Content starts
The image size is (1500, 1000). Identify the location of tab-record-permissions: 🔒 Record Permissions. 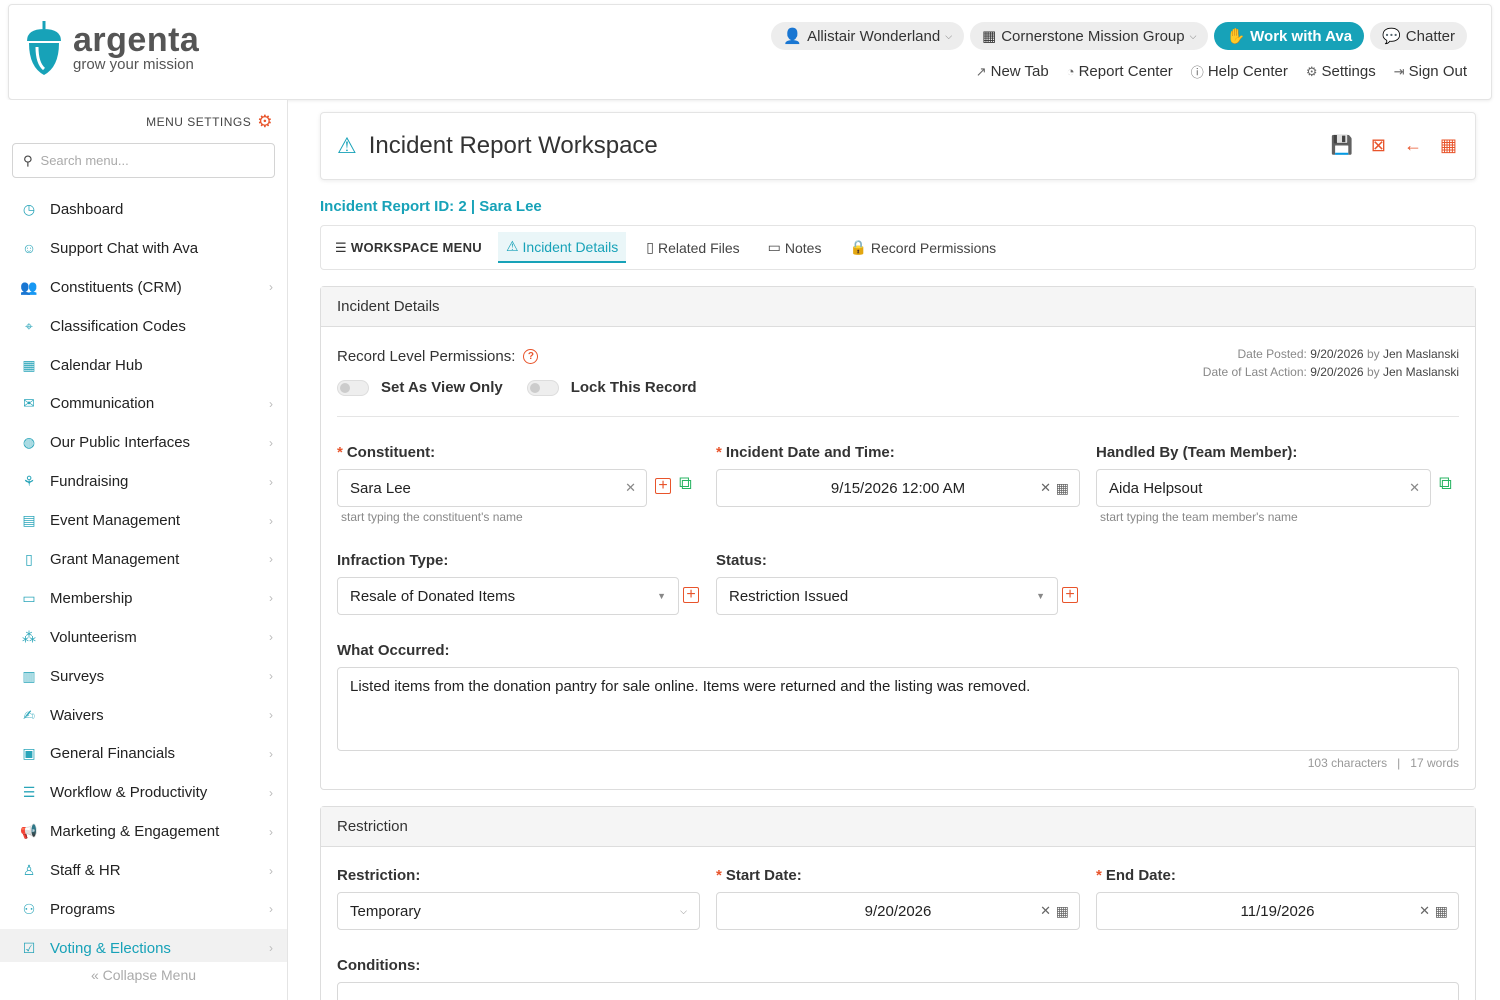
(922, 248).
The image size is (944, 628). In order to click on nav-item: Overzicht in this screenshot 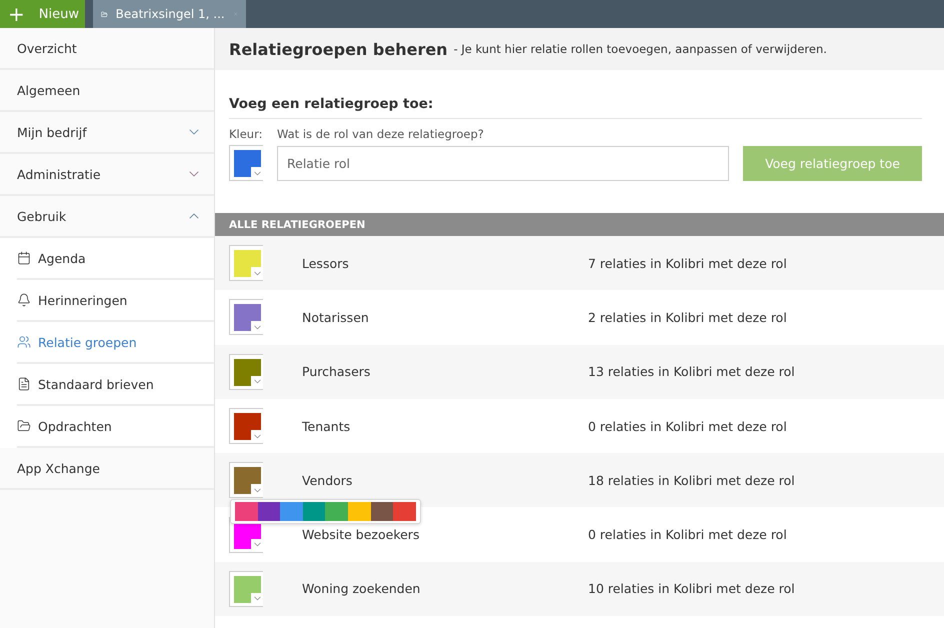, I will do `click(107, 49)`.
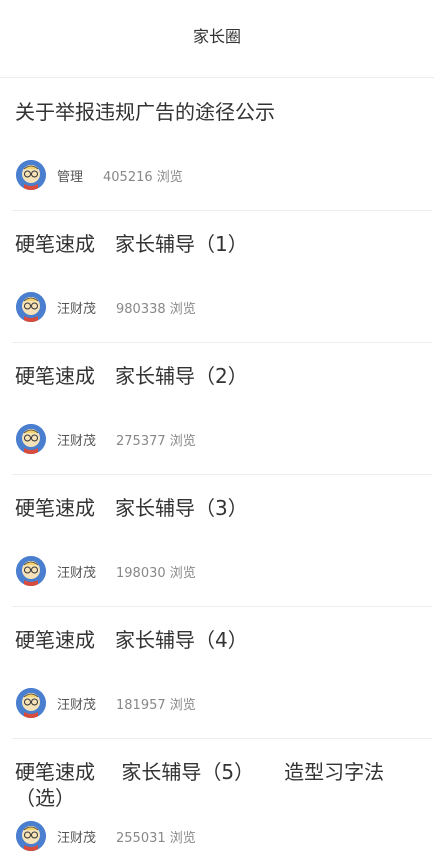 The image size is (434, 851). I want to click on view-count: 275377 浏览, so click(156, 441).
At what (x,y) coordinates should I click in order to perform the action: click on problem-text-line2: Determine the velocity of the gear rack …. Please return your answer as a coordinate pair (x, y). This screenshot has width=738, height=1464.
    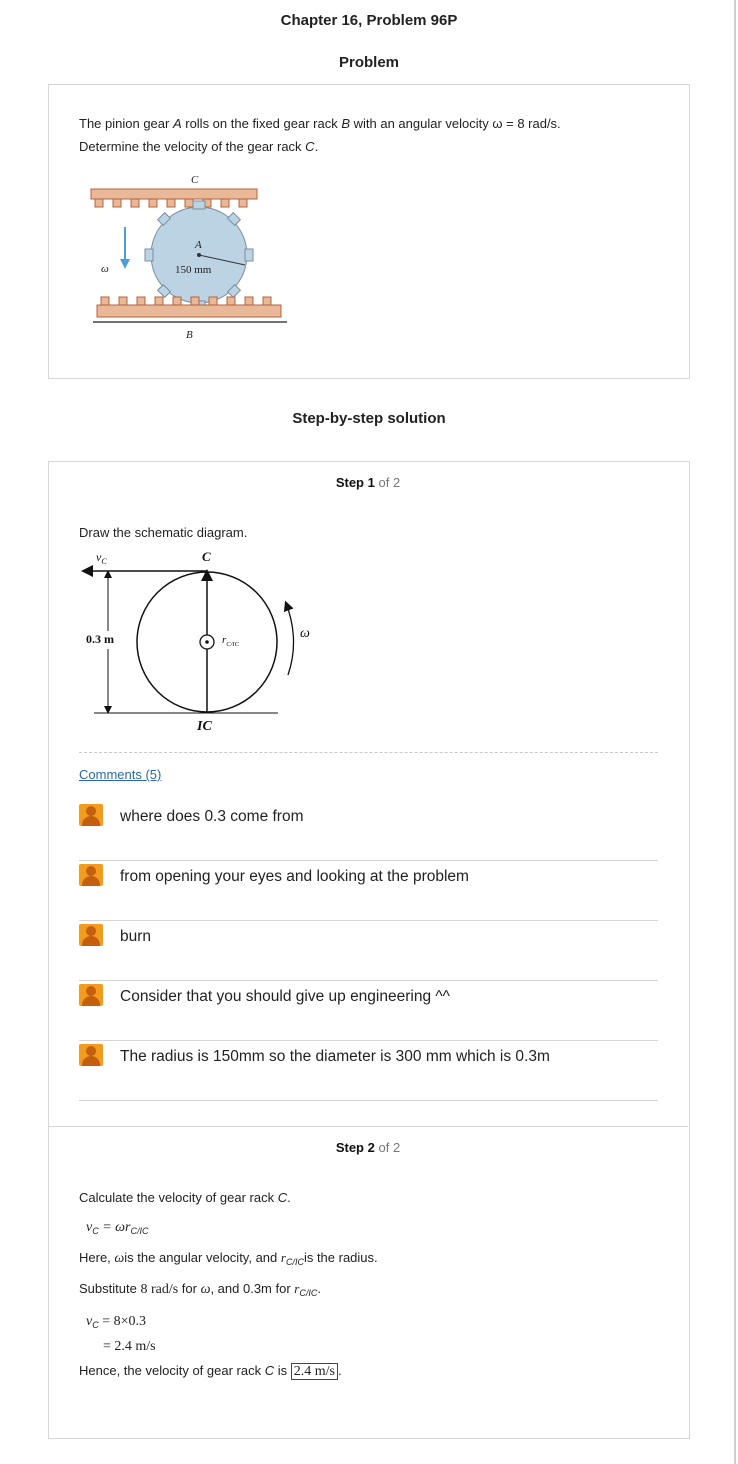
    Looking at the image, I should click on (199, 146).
Content ends
» The task: Rewrite the stretch from the line containing "At what (x,y)" through the end of the items, changing "coordinate pair" to "point" and leaving everything else as it stands. Omit the pictures from your answer.

» Reply to the task:
At what (x,y) coordinates should I click in order to perform the action: click on problem-text-line2: Determine the velocity of the gear rack …. Please return your answer as a point (x, y). This screenshot has width=738, height=1464.
    Looking at the image, I should click on (199, 146).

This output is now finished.